By 苏剑林 | May 18, 2022
In "You Might Not Need BERT-flow: A Linear Transformation Comparable to BERT-flow", I proposed BERT-whitening, verifying that a simple linear transformation could rival the SOTA method at the time, BERT-flow. Additionally, BERT-whitening can reduce the dimensionality of sentence vectors, resulting in lower memory usage and faster retrieval speeds. However, in "Which Unsupervised Semantic Similarity Method is Stronger? A Comprehensive Evaluation", we also found that the whitening operation does not always bring improvements. Some models are inherently well-suited to the task (such as the supervised SimBERT), and in these cases, additional whitening often degrades performance.

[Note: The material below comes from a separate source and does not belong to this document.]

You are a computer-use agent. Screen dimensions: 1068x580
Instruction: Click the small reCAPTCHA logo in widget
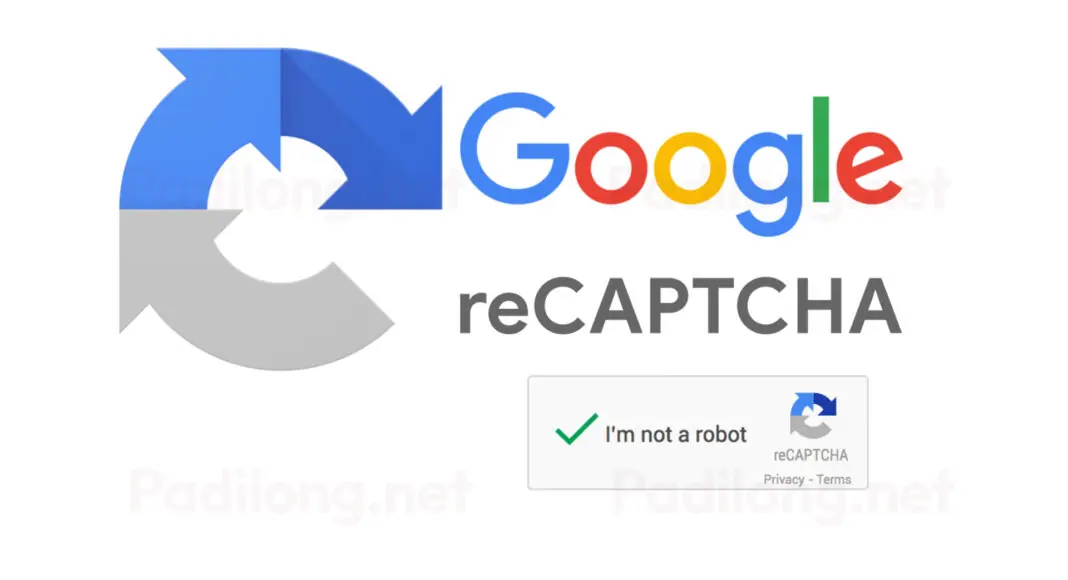[x=813, y=415]
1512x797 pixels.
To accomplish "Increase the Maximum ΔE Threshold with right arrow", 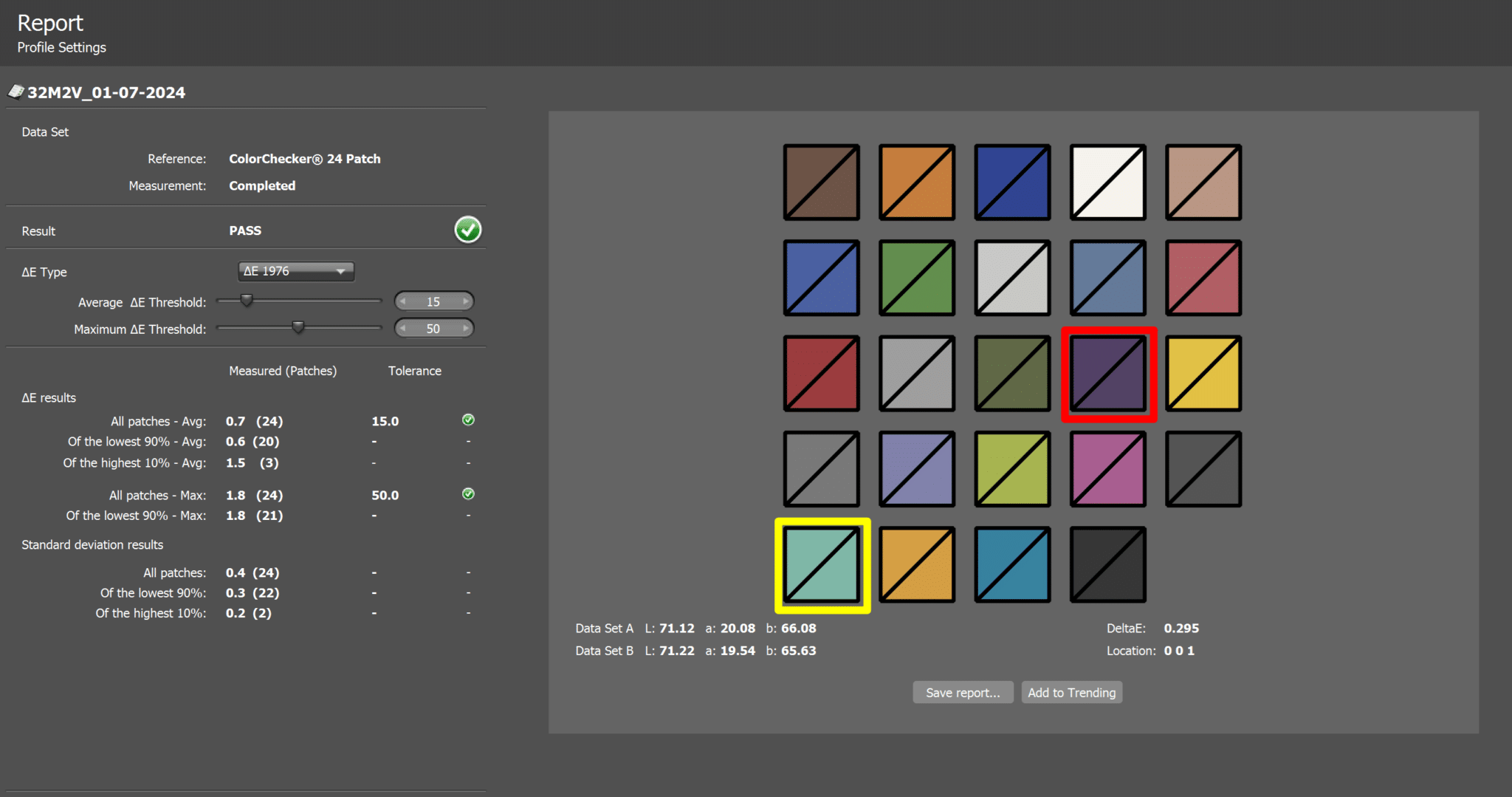I will (x=466, y=329).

To address this deficiency, this article proposes introducing two hyperparameters $\beta$ and $\gamma$ into BERT-whitening. By adjusting these two hyperparameters, we can almost always obtain results that achieve "dimensionality reduction without performance loss." In other words, even for tasks where adding whitening originally caused a drop in performance, there is now a chance to maintain similar or even better results while benefiting from dimensionality reduction.
The current BERT-whitening workflow is as follows:
\begin{equation} \begin{aligned} \tilde{\boldsymbol{x}}_i =&\, (\boldsymbol{x}_i - \boldsymbol{\mu})\boldsymbol{U}\boldsymbol{\Lambda}^{-1/2} \\ \boldsymbol{\mu} =&\, \frac{1}{N}\sum\limits_{i=1}^N \boldsymbol{x}_i \\ \boldsymbol{\Sigma} =&\, \frac{1}{N}\sum\limits_{i=1}^N (\boldsymbol{x}_i - \boldsymbol{\mu})^{\top}(\boldsymbol{x}_i - \boldsymbol{\mu}) = \boldsymbol{U}\boldsymbol{\Lambda}\boldsymbol{U}^{\top} \,\,(\text{SVD decomposition}) \end{aligned} \end{equation}Where $\boldsymbol{x}_i$ is the given sentence vector (vectors are row vectors by default unless otherwise stated), $\tilde{\boldsymbol{x}}_i$ is the transformed vector. In the SVD decomposition result, $\boldsymbol{U}$ is an orthogonal matrix, and $\boldsymbol{\Lambda}$ is a diagonal matrix with non-negative diagonal elements sorted from largest to smallest. As we can see, the current process is completely fixed, meaning there are no adjustable hyperparameters.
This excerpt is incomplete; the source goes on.